Your answer must be an exact copy of the lines from the one holding "city break (50, 986)" through the last line of the entries below, with nothing added.

Data records
====================
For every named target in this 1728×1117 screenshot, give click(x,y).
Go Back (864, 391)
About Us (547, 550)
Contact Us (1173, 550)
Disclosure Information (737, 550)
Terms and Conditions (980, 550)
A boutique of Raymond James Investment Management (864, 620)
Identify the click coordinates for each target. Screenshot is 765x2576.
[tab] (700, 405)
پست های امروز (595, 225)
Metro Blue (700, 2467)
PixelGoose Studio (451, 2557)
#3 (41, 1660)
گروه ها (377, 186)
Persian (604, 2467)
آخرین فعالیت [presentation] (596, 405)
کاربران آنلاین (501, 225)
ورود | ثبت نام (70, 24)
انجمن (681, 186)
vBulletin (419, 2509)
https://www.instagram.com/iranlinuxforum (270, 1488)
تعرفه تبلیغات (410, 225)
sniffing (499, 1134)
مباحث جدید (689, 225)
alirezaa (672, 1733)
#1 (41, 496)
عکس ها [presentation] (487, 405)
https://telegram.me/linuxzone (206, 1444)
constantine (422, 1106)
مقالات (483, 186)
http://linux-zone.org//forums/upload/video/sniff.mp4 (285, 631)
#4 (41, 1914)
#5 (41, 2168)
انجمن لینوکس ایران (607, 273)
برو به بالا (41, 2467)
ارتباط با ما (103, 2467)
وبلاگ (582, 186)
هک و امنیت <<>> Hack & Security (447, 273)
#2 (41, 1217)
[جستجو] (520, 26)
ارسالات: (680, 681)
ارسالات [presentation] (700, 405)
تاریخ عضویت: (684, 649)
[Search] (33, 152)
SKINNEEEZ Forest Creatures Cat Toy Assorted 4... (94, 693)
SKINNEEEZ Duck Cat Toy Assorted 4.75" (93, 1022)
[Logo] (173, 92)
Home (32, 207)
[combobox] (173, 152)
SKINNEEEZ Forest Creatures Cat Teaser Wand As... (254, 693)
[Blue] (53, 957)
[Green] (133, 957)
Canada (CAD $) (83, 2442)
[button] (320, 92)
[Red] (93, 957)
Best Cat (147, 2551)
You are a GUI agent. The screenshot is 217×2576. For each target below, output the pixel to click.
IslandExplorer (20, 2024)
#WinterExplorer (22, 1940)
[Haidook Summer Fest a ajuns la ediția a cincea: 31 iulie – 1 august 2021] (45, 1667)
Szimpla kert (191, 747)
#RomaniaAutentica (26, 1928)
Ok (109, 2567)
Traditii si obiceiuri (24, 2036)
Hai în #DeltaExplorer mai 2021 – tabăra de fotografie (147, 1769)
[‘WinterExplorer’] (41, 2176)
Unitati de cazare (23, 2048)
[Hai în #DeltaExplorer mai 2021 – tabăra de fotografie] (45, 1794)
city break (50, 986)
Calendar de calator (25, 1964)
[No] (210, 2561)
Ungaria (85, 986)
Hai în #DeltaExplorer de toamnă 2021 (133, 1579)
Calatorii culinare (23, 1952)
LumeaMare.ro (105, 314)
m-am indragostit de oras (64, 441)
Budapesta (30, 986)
====================
**OUTPUT OF THE TASK:**
city break (50, 986)
Calendar de calator (25, 1964)
[No] (210, 2561)
Ungaria (85, 986)
Hai în #DeltaExplorer de toamnă 2021 (133, 1579)
Calatorii culinare (23, 1952)
LumeaMare.ro (105, 314)
m-am indragostit de oras (64, 441)
Budapesta (30, 986)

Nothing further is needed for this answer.